• _EXCERPT_
◆ ◆ ◆ ◆ ◆

Disclaimer: This is the unedited version of my journal. In order to give you my authentic emotion I decided not to edit till it's done. Thanks for reading.
It didn't seem like our last Christmas
We awoke early that morning as usual. We gathered around the Christmas tree located in the corner of the living room. He then reminded me to set up the camera so we could add another Christmas to our video archives. Little did we know that would be the last time we would exchange gifts or capture our little family all together. Before we opened the presents we first talked about the real reason we give gifts and gave thanks for another year, then tore into the gifts. Though there were many gifts under the tree my husband was looking forward to only one. He asked that I would save it to the last. Months prior he asked that I would purchase cowboy hats for the entire family. Little did I know as lay in bed listening to our girls dance to a silly country song. that that became his hearts desire. He wanted us to dance to a song that he had heard on T.V. With the opening of each gift his anticipation was rising, as he kept asking is that the last one? It was now time for the last gift I grabbed all the bags and handed one to each member of the family and set the song to play. In his excitement he raised up off the couch and positioned himself for the show. As "Jay" sat on the couch nestled under his cozy Carolina blanket, our girls started to dance. He bellowed out a laugh so loud and deep, He laughed till tears streamed down his face. When the song stopped he looked at me and said "That was the best laugh", till this day my heart breaks when I think of how something our family did all the time was the last thing he wanted to remember us doing. The last gift he wanted was his family doing what we had done all our life, act silly, laugh, and love on each other. Not one time did I think that would be the last time we would enjoy such a special moment.
December the twenty-sixth came in brightly shining through our manila blinds, waking Jay from a deep sleep. As he awoke his first thought was it's time. He gently nudged me to wake up. As I opened my eyes, he whispered can you fix me something to eat so I can take my meds. Then he reminded me he needed to get ready to go to the emergency room. Sluggishly I asked him to give me a minute, I told him I needed to lie there a little longer, but deep down I really needed to hear GOD. I needed to hear what GOD had to say about this. I needed him to give me peace about the situation, I desperately needed Father GOD to tell me things would be alright as he had done so many times before. As I lay there anxiously waiting for something to hold onto. A song arose in my heart that at that moment gave me the sense that everything would be alright. I lifted up with a slight bounce in my step. Though I was still nervous about the whole hospital thing, knowing that we were up against unprecedented times, COVID 19 we wee both unsure of what that would bring. So to reassure him that it was going to be alright, I shared with him the song the LORD laid upon my heart. The song was one by Pastor Shirley Caesar called I'll do it again" played loudly in my mind. He didn't respond. For me once the melody played in my heart and mind a burst of faith did too. Deep inside I knew everything would be alright.

◆ ◆ ◆ ◆ ◆

• _RECORDED DATA_

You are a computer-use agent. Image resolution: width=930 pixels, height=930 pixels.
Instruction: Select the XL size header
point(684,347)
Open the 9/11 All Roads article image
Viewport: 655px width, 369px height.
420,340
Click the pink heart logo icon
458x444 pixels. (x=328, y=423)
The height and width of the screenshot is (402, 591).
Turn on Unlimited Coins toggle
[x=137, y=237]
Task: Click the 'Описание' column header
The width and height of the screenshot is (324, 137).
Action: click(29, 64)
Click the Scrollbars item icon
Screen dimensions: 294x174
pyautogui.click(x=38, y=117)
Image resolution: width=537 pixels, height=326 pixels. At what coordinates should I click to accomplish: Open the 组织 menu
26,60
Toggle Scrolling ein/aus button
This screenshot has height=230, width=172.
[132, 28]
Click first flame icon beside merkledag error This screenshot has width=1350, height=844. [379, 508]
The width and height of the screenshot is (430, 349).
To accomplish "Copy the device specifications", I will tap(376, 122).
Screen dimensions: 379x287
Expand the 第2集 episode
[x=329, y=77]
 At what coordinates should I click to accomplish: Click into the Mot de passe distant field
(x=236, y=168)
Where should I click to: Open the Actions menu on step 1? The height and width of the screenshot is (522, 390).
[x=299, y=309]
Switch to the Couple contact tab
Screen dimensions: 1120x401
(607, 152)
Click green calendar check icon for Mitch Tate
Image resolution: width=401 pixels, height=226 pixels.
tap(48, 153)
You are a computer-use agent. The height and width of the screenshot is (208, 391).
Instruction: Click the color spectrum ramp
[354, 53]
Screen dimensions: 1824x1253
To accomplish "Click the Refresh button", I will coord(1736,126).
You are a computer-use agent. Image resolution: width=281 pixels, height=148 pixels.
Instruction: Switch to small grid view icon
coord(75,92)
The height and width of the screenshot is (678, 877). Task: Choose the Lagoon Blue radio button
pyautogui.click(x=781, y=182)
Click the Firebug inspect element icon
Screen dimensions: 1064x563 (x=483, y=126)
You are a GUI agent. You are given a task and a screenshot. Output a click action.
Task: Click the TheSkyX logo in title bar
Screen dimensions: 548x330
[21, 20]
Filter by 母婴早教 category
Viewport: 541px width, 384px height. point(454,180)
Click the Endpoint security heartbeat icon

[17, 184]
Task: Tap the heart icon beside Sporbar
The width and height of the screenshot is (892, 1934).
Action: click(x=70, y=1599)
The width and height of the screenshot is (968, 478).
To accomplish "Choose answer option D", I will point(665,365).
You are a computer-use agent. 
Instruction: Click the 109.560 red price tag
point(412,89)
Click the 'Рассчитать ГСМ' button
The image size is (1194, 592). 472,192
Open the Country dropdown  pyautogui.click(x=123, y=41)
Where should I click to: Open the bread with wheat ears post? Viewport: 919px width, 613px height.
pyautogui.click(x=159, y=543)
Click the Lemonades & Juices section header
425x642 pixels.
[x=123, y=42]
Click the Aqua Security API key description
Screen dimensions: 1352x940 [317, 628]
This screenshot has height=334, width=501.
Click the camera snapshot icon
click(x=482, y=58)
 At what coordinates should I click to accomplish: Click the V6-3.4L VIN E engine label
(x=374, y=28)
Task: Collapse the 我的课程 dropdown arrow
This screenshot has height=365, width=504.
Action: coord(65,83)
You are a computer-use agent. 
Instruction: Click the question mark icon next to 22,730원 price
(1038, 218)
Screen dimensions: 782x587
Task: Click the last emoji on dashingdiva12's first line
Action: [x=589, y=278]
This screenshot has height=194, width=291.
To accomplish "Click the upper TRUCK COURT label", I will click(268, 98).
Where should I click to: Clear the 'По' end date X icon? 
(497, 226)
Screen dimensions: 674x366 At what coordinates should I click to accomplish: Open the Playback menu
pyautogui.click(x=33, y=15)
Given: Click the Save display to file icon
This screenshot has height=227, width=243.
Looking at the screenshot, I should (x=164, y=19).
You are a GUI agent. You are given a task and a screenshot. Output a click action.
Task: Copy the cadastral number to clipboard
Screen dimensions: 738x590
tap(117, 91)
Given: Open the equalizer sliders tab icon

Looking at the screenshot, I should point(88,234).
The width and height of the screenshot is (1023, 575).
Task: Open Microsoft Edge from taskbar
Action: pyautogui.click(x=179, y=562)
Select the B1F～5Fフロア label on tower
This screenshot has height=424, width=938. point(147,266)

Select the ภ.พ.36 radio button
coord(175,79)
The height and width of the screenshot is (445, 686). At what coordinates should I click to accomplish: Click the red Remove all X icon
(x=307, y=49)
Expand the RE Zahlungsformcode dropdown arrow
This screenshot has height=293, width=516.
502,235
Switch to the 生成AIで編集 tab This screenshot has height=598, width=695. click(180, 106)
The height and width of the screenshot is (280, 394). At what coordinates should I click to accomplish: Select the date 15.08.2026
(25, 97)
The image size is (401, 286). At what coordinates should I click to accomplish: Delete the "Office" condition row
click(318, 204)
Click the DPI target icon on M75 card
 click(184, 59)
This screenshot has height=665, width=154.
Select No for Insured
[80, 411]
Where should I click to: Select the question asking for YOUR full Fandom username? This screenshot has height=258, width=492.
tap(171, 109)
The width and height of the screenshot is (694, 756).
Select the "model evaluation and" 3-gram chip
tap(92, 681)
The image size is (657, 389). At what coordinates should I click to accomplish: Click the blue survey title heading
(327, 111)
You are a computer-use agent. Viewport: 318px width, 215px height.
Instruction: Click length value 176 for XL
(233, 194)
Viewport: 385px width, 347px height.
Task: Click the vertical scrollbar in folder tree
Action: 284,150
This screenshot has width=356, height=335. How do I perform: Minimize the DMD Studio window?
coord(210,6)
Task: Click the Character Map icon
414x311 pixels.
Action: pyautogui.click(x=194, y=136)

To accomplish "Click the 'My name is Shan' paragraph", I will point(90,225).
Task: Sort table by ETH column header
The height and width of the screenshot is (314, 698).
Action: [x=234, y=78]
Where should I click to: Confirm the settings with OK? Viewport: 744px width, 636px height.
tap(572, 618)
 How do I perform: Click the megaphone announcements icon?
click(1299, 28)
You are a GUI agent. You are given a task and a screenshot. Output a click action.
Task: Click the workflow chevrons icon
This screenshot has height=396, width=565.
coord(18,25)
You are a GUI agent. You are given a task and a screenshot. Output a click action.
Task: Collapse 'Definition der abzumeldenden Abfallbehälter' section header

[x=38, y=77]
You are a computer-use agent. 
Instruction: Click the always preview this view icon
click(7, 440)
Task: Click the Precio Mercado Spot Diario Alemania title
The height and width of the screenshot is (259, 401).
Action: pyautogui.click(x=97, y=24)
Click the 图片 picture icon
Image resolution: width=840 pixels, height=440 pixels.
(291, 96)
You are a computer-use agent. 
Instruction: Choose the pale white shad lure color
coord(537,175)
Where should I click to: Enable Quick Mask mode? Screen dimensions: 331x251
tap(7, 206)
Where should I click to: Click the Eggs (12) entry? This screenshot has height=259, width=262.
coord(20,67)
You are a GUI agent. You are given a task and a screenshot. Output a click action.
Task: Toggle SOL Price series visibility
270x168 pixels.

◆ ◆ ◆ ◆ ◆

• _INSTRUCTIONS FOR THE TASK_
According to the journal entry, what did the husband ask to be bought for the entire family months before Christmas? The listing above comes from a source unrelated to the journal entry.

• _RESPONSE TO THIS EXERCISE_
Cowboy hats.